At the height of the violence that gripped Kenya after the disputed 2007 elections, the Party of the National Unity and the Orange Democratic Movement, who were parties to the conflict, wrote to the International Criminal Court (ICC) seeking its intervention to stop what they called genocide. A local investigatory commission with international participation found that some actions during the post-election violence likely met the threshold of crimes against humanity and recommended the establishment of a Special Tribunal for Kenya, or in the alternative, the handover of the sealed evidence to the Prosecutor at the ICC.

Efforts to establish the Tribunal were defeated by political forces aligned to suspected perpetrators, hence triggering the handover of evidence to the ICC and the subsequent investigation. Six Kenyans were named in connection with seven crimes against humanity charges; the ICC Pre-Trial Chamber II confirmed charges against four suspects. Two suspects – Uhuru Kenyatta and William Ruto were subsequently elected President and Deputy President, respectively, before their trials could begin at the ICC. Thereafter, the Prosecutor withdrew charges against two suspects – Francis Muthaura and Kenyatta – citing witness bribery and intimidation, as well as failure by the Kenya government to cooperate with the court. The remaining case against Ruto and journalist Joshua arap Sang was terminated citing “intolerable levels of witness interference and political meddling”.

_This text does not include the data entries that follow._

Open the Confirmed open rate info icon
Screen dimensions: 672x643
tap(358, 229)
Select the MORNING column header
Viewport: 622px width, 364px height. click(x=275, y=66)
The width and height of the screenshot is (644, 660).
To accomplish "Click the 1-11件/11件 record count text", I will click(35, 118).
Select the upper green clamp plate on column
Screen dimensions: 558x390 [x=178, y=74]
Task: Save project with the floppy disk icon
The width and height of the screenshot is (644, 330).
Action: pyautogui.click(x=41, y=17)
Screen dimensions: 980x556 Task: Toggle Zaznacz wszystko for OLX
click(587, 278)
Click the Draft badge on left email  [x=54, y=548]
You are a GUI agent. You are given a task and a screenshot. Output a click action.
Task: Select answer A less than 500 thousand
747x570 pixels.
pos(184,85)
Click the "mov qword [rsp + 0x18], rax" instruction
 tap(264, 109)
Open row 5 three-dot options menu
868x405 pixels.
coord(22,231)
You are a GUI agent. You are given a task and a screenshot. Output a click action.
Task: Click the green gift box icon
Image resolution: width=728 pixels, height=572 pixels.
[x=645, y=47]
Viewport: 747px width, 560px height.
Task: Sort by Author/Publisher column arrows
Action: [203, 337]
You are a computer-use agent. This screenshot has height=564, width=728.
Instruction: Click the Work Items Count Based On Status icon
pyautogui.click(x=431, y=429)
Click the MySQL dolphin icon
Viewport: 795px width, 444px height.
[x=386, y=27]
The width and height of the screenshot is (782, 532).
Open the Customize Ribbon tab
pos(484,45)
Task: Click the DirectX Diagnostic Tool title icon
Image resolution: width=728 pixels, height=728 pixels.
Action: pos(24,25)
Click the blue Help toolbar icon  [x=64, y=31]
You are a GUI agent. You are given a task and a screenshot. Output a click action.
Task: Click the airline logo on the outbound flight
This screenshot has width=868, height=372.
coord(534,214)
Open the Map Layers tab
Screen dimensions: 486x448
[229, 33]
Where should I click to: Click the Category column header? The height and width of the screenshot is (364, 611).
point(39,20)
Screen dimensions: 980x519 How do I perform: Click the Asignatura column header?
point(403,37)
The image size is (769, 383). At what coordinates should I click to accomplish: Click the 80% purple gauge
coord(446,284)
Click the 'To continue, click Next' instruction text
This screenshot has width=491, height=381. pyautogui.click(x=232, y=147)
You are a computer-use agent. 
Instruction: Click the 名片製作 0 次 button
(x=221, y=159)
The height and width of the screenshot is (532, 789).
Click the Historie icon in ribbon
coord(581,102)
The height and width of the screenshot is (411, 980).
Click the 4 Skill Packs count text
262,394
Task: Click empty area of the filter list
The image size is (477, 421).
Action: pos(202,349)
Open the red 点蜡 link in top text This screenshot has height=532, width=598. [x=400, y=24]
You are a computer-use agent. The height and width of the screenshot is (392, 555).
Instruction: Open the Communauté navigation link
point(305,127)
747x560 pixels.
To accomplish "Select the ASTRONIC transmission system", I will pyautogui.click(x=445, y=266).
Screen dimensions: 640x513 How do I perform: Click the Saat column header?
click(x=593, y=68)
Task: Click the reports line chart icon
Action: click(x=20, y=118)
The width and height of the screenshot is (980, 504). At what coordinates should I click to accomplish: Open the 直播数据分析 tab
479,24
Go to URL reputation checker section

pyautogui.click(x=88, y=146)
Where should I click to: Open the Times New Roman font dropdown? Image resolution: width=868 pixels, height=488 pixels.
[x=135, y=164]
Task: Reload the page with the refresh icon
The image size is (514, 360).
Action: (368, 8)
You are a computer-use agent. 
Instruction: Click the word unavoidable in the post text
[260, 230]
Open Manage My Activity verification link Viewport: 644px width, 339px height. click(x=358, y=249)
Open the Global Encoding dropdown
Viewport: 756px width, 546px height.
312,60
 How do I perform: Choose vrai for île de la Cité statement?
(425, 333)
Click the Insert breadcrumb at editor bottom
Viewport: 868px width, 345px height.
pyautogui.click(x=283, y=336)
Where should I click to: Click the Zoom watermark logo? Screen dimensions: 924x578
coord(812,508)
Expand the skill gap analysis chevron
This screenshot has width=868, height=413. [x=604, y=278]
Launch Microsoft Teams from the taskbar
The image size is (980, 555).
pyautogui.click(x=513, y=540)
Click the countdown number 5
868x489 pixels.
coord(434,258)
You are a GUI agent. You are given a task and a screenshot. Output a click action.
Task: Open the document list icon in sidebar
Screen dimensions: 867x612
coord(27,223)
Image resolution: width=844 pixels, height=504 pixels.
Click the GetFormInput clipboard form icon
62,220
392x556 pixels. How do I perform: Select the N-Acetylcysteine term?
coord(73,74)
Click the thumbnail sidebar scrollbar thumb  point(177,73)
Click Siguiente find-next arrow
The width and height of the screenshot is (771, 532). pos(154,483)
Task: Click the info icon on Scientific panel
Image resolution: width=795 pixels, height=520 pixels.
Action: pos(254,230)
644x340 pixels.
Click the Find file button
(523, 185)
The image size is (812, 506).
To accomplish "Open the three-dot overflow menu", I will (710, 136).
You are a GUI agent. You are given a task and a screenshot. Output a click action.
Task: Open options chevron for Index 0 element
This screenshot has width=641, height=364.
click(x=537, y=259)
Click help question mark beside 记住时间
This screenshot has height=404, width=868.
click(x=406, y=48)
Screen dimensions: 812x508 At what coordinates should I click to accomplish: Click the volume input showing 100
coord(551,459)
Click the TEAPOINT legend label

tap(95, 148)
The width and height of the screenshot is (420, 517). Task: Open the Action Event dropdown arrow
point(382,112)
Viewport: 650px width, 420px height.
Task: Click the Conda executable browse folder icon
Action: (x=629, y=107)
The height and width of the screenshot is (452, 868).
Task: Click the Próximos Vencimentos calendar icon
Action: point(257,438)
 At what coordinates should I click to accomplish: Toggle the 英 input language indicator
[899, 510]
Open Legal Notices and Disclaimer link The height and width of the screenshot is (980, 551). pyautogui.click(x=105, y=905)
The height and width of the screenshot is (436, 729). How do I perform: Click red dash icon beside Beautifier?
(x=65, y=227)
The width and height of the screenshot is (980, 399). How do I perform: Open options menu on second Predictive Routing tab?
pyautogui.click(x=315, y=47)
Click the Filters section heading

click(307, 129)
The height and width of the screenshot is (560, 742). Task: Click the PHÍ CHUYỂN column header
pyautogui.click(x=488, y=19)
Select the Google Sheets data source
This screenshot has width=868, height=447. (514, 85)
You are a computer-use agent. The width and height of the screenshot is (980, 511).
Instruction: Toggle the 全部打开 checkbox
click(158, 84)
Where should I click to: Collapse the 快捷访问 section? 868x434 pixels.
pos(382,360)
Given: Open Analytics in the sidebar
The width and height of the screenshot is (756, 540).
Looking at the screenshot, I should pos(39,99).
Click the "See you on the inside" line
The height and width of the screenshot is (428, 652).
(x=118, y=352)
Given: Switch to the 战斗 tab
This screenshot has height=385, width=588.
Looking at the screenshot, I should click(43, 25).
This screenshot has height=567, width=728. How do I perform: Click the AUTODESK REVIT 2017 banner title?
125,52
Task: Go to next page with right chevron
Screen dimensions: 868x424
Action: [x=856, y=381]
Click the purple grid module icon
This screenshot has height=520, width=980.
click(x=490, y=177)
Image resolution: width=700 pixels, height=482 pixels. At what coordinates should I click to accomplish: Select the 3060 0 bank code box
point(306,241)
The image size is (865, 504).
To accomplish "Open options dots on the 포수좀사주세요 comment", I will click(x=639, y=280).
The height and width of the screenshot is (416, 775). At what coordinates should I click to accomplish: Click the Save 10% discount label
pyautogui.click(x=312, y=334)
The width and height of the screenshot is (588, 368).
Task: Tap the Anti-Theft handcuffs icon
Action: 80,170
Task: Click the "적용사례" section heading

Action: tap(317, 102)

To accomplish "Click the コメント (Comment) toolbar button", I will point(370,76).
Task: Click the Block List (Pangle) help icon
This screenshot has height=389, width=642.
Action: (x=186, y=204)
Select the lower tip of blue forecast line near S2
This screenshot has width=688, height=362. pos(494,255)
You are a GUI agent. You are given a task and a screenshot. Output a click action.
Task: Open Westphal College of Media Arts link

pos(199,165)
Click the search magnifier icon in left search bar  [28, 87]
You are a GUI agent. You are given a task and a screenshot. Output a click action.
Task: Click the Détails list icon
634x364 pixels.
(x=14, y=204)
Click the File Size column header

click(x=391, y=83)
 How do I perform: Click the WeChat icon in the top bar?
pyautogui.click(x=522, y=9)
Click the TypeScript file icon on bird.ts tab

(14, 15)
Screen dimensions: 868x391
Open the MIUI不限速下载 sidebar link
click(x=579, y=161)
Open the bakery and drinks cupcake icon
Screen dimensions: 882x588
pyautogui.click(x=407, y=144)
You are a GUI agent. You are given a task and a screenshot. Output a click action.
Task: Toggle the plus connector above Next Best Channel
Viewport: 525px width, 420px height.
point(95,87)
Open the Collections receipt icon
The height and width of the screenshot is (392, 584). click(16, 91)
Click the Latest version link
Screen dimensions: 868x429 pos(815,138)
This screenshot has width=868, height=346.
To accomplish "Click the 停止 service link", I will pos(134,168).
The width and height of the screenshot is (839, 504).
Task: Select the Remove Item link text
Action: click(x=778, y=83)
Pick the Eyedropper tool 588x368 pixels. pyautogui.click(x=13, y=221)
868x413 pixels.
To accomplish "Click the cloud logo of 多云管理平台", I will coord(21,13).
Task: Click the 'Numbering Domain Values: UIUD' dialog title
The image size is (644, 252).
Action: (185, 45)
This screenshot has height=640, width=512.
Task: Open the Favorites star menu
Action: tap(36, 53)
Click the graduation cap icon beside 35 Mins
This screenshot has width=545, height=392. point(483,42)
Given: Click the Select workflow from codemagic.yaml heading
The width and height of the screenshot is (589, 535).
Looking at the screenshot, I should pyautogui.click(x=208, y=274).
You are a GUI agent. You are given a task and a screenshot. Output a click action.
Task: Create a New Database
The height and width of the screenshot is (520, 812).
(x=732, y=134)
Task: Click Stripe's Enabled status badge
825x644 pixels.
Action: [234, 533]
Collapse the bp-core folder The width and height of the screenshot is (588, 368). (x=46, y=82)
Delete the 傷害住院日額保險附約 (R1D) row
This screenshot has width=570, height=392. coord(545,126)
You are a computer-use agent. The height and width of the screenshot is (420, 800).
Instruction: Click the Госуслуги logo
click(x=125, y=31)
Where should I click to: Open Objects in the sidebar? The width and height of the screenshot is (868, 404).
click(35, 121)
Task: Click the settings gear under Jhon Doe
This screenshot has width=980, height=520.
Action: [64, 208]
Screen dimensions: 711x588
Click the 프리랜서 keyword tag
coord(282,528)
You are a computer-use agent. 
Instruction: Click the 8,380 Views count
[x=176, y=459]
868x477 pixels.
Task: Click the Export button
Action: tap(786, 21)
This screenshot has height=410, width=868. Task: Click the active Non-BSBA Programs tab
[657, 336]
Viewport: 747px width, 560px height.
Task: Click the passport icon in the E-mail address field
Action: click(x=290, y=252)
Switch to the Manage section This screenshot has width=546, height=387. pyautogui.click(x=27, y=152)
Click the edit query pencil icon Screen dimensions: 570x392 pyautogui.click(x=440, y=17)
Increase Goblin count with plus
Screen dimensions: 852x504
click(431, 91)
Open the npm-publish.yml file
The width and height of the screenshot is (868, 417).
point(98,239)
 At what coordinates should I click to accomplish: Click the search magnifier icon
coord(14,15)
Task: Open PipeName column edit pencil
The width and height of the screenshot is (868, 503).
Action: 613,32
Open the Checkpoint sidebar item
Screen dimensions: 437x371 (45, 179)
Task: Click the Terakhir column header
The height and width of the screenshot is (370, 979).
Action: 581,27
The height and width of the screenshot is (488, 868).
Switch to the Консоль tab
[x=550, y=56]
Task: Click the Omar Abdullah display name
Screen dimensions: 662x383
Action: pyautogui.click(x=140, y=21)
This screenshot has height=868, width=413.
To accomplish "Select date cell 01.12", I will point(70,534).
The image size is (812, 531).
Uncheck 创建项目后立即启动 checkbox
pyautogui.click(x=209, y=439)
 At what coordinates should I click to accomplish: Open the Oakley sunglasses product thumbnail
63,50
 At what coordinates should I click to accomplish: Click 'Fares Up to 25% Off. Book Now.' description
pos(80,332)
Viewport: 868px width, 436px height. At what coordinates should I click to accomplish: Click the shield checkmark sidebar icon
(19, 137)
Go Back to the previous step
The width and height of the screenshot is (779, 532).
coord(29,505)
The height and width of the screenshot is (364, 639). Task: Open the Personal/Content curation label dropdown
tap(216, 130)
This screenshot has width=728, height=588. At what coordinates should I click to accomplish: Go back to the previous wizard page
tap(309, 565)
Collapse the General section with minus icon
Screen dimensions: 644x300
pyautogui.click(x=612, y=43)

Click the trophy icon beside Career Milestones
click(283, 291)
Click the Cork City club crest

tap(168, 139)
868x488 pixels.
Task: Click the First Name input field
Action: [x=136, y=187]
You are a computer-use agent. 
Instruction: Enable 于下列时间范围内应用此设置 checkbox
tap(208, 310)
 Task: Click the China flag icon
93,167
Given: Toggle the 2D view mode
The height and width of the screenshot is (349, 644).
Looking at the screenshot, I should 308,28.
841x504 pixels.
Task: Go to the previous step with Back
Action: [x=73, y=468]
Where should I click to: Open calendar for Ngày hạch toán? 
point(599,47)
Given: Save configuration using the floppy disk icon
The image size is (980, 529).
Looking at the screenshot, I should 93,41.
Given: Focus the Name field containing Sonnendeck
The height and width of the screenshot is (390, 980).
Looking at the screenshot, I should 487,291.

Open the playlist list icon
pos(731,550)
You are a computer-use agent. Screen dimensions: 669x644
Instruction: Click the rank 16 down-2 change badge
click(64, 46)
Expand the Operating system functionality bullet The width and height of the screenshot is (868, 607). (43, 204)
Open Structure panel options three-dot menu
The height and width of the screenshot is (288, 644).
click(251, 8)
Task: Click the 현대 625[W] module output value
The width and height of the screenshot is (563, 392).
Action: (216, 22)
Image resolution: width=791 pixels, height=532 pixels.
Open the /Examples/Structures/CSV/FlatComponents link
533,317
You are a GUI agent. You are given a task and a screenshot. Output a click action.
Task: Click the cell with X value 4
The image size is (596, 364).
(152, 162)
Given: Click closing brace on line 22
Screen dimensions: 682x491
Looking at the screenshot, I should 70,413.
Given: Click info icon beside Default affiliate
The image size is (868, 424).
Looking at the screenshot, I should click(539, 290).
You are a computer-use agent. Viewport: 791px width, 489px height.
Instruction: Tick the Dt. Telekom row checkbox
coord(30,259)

Kenyans for Peace with Truth and Justice (KPTJ) has followed closely the developments around accountability for the crimes committed during the 2007 post-election violence. Since the opening of the investigations in March 2010, we have observed certain shortcomings and challenges on the part of the Government of Kenya, the ICC, the Assembly of States Parties (ASP) and the African Union (AU). This brief seeks to focus on key issues emerging from the situation that the ICC and international justice finds itself in today, while drawing linkages from how the Kenya cases and other ICC cases were managed. KPTJ also makes recommendations on actions that require to be undertaken by the ASP, the ICC and African governments in order to address the emergent challenges.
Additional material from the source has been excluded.